[Data extracts Boundary: Start]
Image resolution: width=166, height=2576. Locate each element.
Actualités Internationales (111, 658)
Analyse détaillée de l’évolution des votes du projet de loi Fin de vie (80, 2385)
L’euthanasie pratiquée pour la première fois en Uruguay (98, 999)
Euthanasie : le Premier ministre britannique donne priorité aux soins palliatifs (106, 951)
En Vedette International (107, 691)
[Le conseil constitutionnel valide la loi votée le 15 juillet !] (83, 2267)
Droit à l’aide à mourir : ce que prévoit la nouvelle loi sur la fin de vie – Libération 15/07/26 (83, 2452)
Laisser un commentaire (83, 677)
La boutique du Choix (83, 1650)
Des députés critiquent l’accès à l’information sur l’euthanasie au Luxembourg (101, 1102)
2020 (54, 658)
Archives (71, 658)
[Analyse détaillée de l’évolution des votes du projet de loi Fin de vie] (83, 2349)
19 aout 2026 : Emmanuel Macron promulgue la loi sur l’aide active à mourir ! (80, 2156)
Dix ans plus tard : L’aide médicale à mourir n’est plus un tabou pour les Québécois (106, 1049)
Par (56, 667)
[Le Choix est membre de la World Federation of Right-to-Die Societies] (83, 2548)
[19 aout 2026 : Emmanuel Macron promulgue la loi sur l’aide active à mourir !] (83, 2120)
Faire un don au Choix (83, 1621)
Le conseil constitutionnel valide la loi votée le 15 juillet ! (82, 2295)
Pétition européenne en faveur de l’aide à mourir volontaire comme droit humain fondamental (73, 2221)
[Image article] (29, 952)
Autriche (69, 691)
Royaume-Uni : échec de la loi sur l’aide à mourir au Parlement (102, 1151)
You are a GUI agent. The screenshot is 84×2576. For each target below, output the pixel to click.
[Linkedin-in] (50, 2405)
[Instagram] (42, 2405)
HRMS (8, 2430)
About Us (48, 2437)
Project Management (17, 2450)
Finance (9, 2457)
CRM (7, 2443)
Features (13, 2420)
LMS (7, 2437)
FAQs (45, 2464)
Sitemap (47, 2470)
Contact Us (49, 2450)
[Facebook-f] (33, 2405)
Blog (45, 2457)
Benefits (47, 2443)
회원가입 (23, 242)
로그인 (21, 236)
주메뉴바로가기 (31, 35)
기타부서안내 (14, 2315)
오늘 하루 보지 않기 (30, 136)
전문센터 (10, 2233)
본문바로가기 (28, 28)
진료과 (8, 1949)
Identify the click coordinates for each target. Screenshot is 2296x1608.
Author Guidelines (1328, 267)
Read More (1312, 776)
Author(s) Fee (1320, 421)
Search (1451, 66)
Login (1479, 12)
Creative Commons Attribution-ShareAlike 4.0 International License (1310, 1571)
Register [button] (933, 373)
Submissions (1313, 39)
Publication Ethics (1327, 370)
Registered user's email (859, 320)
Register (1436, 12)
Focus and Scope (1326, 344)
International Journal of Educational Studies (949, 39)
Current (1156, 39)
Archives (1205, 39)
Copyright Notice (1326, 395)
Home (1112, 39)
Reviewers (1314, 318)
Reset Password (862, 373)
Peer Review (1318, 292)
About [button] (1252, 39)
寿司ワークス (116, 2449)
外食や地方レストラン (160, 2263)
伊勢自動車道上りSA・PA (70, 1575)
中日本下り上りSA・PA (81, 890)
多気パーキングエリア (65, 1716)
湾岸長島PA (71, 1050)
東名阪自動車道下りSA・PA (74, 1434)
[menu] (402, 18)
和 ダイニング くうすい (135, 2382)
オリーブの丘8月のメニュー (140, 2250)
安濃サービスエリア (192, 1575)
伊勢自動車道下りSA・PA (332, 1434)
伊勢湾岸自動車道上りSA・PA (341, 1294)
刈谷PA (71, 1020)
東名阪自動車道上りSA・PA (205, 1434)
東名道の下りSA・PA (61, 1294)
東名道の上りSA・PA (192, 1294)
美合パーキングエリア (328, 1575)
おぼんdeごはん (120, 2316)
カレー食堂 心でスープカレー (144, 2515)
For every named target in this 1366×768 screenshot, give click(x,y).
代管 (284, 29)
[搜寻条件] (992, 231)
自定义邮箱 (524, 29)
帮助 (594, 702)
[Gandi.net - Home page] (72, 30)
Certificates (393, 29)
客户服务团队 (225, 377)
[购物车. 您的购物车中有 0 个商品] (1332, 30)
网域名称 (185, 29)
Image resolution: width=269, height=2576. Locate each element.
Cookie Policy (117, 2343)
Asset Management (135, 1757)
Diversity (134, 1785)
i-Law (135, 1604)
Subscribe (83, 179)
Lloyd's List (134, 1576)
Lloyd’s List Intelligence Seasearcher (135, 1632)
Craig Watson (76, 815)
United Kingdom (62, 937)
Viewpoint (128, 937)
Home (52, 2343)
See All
[Data extracts Boundary: End]
Aim of the task
Could you retype exactly the lines above from the one containing "カレー食堂 心でスープカレー (144, 2515)" through the last line of the records, both included, and nothing else?

Answer space
カレー食堂 心でスープカレー (144, 2515)
For every named target in this 1366×768 screenshot, give click(x,y).
代管 (284, 29)
[搜寻条件] (992, 231)
自定义邮箱 (524, 29)
帮助 (594, 702)
[Gandi.net - Home page] (72, 30)
Certificates (393, 29)
客户服务团队 (225, 377)
[购物车. 您的购物车中有 0 个商品] (1332, 30)
网域名称 (185, 29)
Image resolution: width=269, height=2576. Locate each element.
Cookie Policy (117, 2343)
Asset Management (135, 1757)
Diversity (134, 1785)
i-Law (135, 1604)
Subscribe (83, 179)
Lloyd's List (134, 1576)
Lloyd’s List Intelligence Seasearcher (135, 1632)
Craig Watson (76, 815)
United Kingdom (62, 937)
Viewpoint (128, 937)
Home (52, 2343)
See All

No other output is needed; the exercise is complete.